### Given records ###

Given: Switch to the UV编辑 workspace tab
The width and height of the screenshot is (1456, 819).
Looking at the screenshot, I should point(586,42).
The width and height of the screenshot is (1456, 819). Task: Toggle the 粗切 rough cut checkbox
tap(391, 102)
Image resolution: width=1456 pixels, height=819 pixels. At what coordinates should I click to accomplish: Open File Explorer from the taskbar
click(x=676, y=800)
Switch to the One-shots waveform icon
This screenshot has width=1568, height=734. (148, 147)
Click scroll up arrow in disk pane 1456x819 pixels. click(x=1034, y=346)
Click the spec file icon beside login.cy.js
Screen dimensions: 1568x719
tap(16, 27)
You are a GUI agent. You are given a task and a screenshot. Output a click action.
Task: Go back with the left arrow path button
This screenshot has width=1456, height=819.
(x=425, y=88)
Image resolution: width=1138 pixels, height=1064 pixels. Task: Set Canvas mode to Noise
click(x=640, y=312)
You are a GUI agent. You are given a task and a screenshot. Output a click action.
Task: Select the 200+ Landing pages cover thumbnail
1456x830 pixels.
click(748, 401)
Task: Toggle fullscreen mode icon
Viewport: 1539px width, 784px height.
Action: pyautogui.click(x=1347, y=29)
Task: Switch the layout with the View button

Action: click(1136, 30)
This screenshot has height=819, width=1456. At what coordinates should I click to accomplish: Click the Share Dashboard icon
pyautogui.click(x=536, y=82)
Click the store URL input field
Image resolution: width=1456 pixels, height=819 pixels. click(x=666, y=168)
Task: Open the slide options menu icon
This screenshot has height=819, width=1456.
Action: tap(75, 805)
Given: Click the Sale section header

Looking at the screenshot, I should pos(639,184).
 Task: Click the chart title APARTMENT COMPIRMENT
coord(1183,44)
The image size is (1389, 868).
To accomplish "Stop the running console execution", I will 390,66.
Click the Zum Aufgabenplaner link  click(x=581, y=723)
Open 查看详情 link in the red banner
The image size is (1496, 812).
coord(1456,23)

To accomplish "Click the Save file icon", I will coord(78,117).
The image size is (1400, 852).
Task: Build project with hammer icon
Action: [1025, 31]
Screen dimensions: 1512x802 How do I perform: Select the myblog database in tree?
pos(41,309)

###

What you need to do
Repeat all the entries above without altering anything.

Output
Given: Switch to the UV编辑 workspace tab
The width and height of the screenshot is (1456, 819).
Looking at the screenshot, I should point(586,42).
The width and height of the screenshot is (1456, 819). Task: Toggle the 粗切 rough cut checkbox
tap(391, 102)
Image resolution: width=1456 pixels, height=819 pixels. At what coordinates should I click to accomplish: Open File Explorer from the taskbar
click(x=676, y=800)
Switch to the One-shots waveform icon
This screenshot has width=1568, height=734. (148, 147)
Click scroll up arrow in disk pane 1456x819 pixels. click(x=1034, y=346)
Click the spec file icon beside login.cy.js
Screen dimensions: 1568x719
tap(16, 27)
You are a GUI agent. You are given a task and a screenshot. Output a click action.
Task: Go back with the left arrow path button
This screenshot has width=1456, height=819.
(x=425, y=88)
Image resolution: width=1138 pixels, height=1064 pixels. Task: Set Canvas mode to Noise
click(x=640, y=312)
You are a GUI agent. You are given a task and a screenshot. Output a click action.
Task: Select the 200+ Landing pages cover thumbnail
1456x830 pixels.
click(748, 401)
Task: Toggle fullscreen mode icon
Viewport: 1539px width, 784px height.
Action: pyautogui.click(x=1347, y=29)
Task: Switch the layout with the View button

Action: click(1136, 30)
This screenshot has height=819, width=1456. At what coordinates should I click to accomplish: Click the Share Dashboard icon
pyautogui.click(x=536, y=82)
Click the store URL input field
Image resolution: width=1456 pixels, height=819 pixels. click(x=666, y=168)
Task: Open the slide options menu icon
This screenshot has height=819, width=1456.
Action: tap(75, 805)
Given: Click the Sale section header

Looking at the screenshot, I should pos(639,184).
 Task: Click the chart title APARTMENT COMPIRMENT
coord(1183,44)
The image size is (1389, 868).
To accomplish "Stop the running console execution", I will 390,66.
Click the Zum Aufgabenplaner link  click(x=581, y=723)
Open 查看详情 link in the red banner
The image size is (1496, 812).
coord(1456,23)

To accomplish "Click the Save file icon", I will coord(78,117).
The image size is (1400, 852).
Task: Build project with hammer icon
Action: [1025, 31]
Screen dimensions: 1512x802 How do I perform: Select the myblog database in tree?
pos(41,309)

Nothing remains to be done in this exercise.